In comparison, employing iterative methods such as the Gauss-Jacobi and Gauss-Seidel iterations involves initiating with an initial approximation and repeatedly refining it until the desired level of accuracy is attained.
The step-by-step manual computation process can be time-consuming. In contrast, high-level programming languages enable fast and effective program execution. This C code for the Gauss-Seidel technique was developed for solving systems of linear equations through iterative methods.
The Jacobi technique and the Gauss-Seidel approach are commonly known as the iterative displacement method. It is essential that the upcoming equations incorporate the latest values. The Gauss-Seidel convergence criteria necessitate the fulfillment of the following two conditions:
- The dominance of the matrix along the diagonal.
- The matrix being both positive and symmetric.
Steps involved:
Step-1:
For the system of linear equations, select arbitrary initial values for the variables. These values will serve as the starting points for the iterative process.
Step-2:
Utilize the current values of the remaining variables, the given set of linear equations, and the fresh value of each variable to determine the updated value for every variable. This involves adjusting each variable individually.
Step-3:
Determine the absolute relative approximation error for each variable after Step 2 has completed updating all variables. The error reflects the extent of change in values across iterations.
The method converges towards a solution, allowing you to halt the iteration process once all variable inaccuracies decrease beyond a specified tolerance level (a small value determined by you).
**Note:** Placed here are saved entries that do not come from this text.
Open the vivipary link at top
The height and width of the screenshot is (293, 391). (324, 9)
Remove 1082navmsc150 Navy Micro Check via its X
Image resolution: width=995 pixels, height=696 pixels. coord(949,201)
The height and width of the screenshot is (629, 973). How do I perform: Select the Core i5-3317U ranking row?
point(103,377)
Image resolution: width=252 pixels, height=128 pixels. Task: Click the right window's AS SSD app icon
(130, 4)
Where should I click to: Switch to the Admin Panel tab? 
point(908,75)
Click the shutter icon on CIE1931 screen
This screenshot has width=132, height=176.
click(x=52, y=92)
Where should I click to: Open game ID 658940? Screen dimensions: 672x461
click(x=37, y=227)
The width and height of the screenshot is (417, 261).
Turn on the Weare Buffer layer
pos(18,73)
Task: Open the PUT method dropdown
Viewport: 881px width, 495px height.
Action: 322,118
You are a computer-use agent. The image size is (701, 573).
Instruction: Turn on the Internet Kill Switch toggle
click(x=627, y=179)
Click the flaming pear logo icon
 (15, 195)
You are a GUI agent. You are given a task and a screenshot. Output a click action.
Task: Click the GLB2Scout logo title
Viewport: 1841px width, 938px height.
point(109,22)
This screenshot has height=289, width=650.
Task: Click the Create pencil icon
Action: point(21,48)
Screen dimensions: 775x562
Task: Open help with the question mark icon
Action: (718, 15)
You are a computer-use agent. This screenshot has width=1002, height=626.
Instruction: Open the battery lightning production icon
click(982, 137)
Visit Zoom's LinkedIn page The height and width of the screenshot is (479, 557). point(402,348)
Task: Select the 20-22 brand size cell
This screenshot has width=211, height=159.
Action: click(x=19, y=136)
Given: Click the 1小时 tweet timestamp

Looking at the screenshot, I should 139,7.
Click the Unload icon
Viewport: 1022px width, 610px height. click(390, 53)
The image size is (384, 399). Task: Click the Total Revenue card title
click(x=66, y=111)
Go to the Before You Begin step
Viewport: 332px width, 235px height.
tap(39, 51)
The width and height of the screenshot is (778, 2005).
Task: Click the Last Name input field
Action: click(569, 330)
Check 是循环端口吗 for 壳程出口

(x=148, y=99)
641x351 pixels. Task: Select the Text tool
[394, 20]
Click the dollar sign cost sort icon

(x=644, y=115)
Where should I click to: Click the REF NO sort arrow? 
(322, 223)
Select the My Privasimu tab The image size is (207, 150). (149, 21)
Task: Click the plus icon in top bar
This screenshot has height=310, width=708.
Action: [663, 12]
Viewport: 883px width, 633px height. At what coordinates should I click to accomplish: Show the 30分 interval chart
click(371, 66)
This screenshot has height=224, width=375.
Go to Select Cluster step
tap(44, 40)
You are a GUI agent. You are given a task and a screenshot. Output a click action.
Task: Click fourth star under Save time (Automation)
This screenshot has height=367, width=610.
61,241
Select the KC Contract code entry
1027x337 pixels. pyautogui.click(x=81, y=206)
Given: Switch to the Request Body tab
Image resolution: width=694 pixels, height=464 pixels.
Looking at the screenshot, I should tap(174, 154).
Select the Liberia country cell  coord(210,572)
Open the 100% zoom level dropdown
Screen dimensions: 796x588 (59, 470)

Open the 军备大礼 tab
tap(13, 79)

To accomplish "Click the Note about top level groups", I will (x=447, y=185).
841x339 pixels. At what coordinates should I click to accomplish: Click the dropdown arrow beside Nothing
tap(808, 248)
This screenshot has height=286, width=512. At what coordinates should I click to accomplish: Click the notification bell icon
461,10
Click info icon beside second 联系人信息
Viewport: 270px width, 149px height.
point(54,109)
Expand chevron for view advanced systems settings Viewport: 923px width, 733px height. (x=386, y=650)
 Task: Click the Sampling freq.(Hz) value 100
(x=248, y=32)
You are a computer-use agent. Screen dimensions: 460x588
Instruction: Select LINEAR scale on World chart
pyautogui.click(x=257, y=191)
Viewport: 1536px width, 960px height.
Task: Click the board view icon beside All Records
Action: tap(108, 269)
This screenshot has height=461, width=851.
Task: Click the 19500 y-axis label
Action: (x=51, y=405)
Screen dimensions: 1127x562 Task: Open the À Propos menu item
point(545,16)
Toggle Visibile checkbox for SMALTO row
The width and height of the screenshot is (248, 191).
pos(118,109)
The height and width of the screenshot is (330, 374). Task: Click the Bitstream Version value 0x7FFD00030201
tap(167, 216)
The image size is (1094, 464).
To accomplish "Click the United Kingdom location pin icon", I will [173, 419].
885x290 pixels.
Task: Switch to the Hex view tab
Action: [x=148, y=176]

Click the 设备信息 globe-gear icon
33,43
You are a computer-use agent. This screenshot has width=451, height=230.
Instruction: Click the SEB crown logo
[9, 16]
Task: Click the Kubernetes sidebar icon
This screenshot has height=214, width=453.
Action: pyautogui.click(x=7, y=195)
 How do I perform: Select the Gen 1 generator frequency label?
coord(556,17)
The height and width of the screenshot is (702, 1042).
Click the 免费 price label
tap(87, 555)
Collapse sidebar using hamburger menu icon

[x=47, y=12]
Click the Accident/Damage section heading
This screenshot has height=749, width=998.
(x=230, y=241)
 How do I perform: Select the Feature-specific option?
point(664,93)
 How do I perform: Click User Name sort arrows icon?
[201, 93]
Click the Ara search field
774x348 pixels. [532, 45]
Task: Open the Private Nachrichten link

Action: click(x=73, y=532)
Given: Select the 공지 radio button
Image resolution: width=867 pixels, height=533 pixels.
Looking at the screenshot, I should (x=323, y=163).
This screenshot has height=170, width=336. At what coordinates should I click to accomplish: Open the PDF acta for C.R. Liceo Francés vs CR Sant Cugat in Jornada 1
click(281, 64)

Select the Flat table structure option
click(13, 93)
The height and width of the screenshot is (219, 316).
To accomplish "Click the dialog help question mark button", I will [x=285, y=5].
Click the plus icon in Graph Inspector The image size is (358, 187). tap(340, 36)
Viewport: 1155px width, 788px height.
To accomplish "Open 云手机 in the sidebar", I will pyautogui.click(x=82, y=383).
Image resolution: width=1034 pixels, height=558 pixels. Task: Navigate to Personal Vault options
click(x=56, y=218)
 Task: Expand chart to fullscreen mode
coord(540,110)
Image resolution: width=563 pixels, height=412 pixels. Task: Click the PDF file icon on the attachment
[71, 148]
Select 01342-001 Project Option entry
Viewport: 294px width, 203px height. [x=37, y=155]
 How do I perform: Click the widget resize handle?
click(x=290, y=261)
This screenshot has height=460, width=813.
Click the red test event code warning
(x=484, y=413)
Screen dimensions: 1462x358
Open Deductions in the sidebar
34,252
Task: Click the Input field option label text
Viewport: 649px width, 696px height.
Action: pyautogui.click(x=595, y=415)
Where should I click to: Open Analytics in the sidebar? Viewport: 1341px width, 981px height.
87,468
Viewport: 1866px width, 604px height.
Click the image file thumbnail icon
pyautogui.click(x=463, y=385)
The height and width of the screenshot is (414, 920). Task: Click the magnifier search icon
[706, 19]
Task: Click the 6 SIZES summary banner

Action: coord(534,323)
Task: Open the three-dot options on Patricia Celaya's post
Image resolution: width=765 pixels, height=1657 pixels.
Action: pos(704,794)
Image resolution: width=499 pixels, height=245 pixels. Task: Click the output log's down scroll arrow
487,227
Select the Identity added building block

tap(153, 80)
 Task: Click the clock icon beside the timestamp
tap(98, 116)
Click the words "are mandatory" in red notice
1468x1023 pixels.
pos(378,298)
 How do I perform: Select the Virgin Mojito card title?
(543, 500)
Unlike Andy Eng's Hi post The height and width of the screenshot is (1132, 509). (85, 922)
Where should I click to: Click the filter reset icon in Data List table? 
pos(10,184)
Code for the Gauss-Seidel algorithm:
#include <stdio.h>
#include <math.h> // Added math.h for fabs() function
int main()
{
int count, t, limit;
float temp, error, a, sum = 0;
float matrix[10][10], y[10], allowed_error;
printf("\nEnter the Total Number of Equations:\t");
scanf("%d", &limit);
// highest error threshold at which accuracy is attained or errors are taken into account
printf("Enter Allowed Error:\t");
scanf("%f", &allowed_error);
printf("\nEnter the Coefficients\n");
for (count = 1; count <= limit; count++)
{
for (t = 1; t <= limit + 1; t++)
{
printf("Matrix[%d][%d] = ", count, t);
scanf("%f", &matrix[count][t]);
}
}
for (count = 1; count <= limit; count++)
{
y[count] = 0;
}
do
{
a = 0;
for (count = 1; count <= limit; count++)
{
sum = 0;
for (t = 1; t <= limit; t++) // Removed extra condition 't a'
{
if (t != count)
{
sum += matrix[count][t] * y[t];
}
}
temp = (matrix[count][limit + 1] - sum) / matrix[count][count];
error = fabs(temp - y[count]);
if (error > a)
{
a = error;
}
y[count] = temp;
printf("\nY[%d] = %f", count, y[count]);
}
printf("\n");
} while (a >= allowed_error);
printf("\n\nSolution:\n\n");
for (count = 1; count <= limit; count++)
{
printf("Y[%d]:\t%f\n", count, y[count]);
}
return 0;
}
Output:
Enter the Total Number of Equations: 2
Enter Allowed Error: 0.3
Enter the Coefficients
Matrix[1][1] = 2
Matrix[1][2] = 6
Y[1] = 3.000000
Y[1] = 2.000000
Y[1] = 2.000000
Solution:
Y[1]: 2.000000
Advantages:
There are several advantages of the Gauss-Seidel method in C. Some advantages of the Gauss-Seidel method are as follows:
- It has a quicker iteration cycle (than other techniques).
- It is simple and straightforward to apply.
- Low demands on memory.
Disadvantages:
There are numerous drawbacks associated with the Gauss-Seidel technique in C programming. Some of the disadvantages of the Gauss-Seidel method include:
- It leads to a slower rate of convergence compared to other methods.
- It requires a high number of iterations to reach the convergence point.